▸ **SELECTION**:
··········

Auditing is a long-established business discipline. It has certainly been around since long before I became involved in business management. Some have even argued that audits go back to the earliest recorded times, for example the device used by Gideon (Judges 7: 4–8) whereby he eliminated some of his army based upon the way that they drank from the river could be considered as an auditing technique followed by some decisive action.
If auditing has been around that long, it is surprising that so few organizations use quality auditing as a tool until it is demanded by ISO 9001 or similar standards. Yet quality auditing is one of the activities that is usually completely new to organizations introducing quality management for the first time.

FINANCIAL AUDIT

Other forms of auditing are more commonly accepted. The most obvious of these is the financial audit. Everybody understands that the financial statements of incorporated companies (both public and private) are subject to independent audit by qualified persons. This is intended to achieve a number of things. First, it is a safeguard against a company falsifying its financial position and thus cheating its shareholders, creditors, the tax office or other stakeholders. Second, it may help the company itself to identify weaknesses in its own financial processes. There is probably also a third purpose, which is generally stronger for public companies than it is for private, which is to provide an independently published, publicly available, statement of the company’s financial status.

··········

▸ **SUPPLIED DATA**:

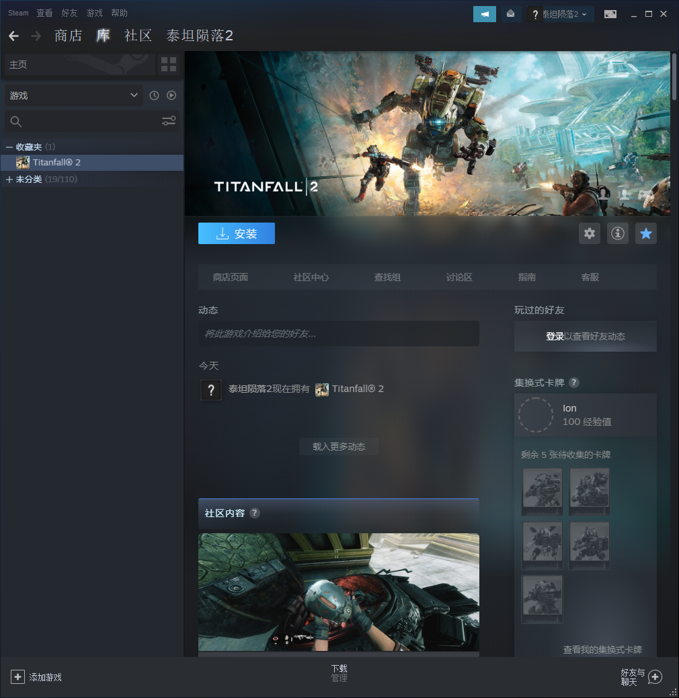Open the grid collections view icon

··········

▸ **CHALLENGES**:
• 1. In the auditing passage, which standard is named as demanding quality auditing?
• 2. Write out the auditing passage word for word from "If auditing has" to "the first time.".

▸ **SOLUTIONS TO THE PROBLEMS**:
• 1. ISO 9001

• 2.
If auditing has been around that long, it is surprising that so few organizations use quality auditing as a tool until it is demanded by ISO 9001 or similar standards. Yet quality auditing is one of the activities that is usually completely new to organizations introducing quality management for the first time.